Et cette âme, est-elle finalement ce qui nous rend homme et femme ? Qu’est-ce que le propre de l’être humain ?
La raison. Homo rationalis ! C’est la seule chose par laquelle on dépasse les animaux. Certaines personnes vont dire : « L’amour est supérieur à la raison. L’amour est la faculté supérieure de l’humanité. » L’amour n’est rien d’autre que l’appétit de la raison. Ce n’est pas deux choses différentes. Chaque faculté de connaissance a un appétit correspondant. Les sens ont un appétit sensible. La raison a un appétit, qu’on appelle la volonté, et le premier acte de cet appétit, c’est l’amour.

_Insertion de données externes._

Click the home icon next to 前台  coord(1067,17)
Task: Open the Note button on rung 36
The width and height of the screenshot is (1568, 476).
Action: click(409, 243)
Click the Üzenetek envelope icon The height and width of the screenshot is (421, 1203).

Quelle serait la définition de la raison ?
La faculté qui nous rend capables de saisir les concepts universels. Elle caractérise l’âme humaine. Elle explique qu’on ne peut pas être le résultat de l’évolution. Le reste, on le partage avec les animaux : les sensations, l’imagination, la mémoire, etc. Sauf que, chez nous, c’est subordonné à la raison.
Le seul être qui peut rire, pas dans le sens d’un ricanement animal, mais en saisissant le drôle, c’est l’être humain. Pourquoi ? À cause de la raison. Pour pouvoir rire, il faut être dans le sensible et avoir la raison. Les anges ne rient pas, parce qu’ils n’ont pas de sensations. Les animaux ne rient pas, parce qu’ils n’ont pas de raison.

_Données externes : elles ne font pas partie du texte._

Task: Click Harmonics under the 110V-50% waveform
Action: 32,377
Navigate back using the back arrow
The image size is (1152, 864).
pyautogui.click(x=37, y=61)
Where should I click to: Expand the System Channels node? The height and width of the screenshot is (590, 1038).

Le pape Benoît XVI a également dit que la Création n’était pas achevée et a évoqué le concept de creatio continua. Qu’est-ce que la création continue ?
La création ne peut pas continuer, car c’est un acte éternel. Est-ce que cela se manifeste par une succession ? Ça, c’est autre chose. Et c’est sans doute ce que le pape a voulu dire. Dieu crée tout, dans un seul acte, toujours. S’il cessait de créer, tout disparaitrait aussitôt. En d’autres mots, Dieu a créé le monde matériel, mais l’a étalé dans le temps.
Dieu est aussi présent au passé qu’il est au présent, qu’il est à l’avenir. C’est pourquoi il se définit par le temps présent, parce que le présent reflète l’éternité. La première définition de l’éternité vient du philosophe romain Boèce : c’est la possession entière et simultanée de l’être. Ça, c’est Dieu. Quand Moïse lui a demandé : « Quel est le nom de notre Dieu ? » Dieu a répondu : « Je suis celui qui suis » ; l’éternel présent. Et quand Jésus était interrogé par les pharisiens, il a dit : « Avant qu’Abraham fût, je suis. » Donc, quand on parle de Dieu dans le passé, il faut comprendre que ce temps ne s’applique pas à Dieu, mais à son œuvre par rapport à nous.
Dieu est toujours dans le présent de son éternité. Dieu ne continue pas à créer, car son acte de créer est un acte éternel, mais sa création continue à arriver dans le temps.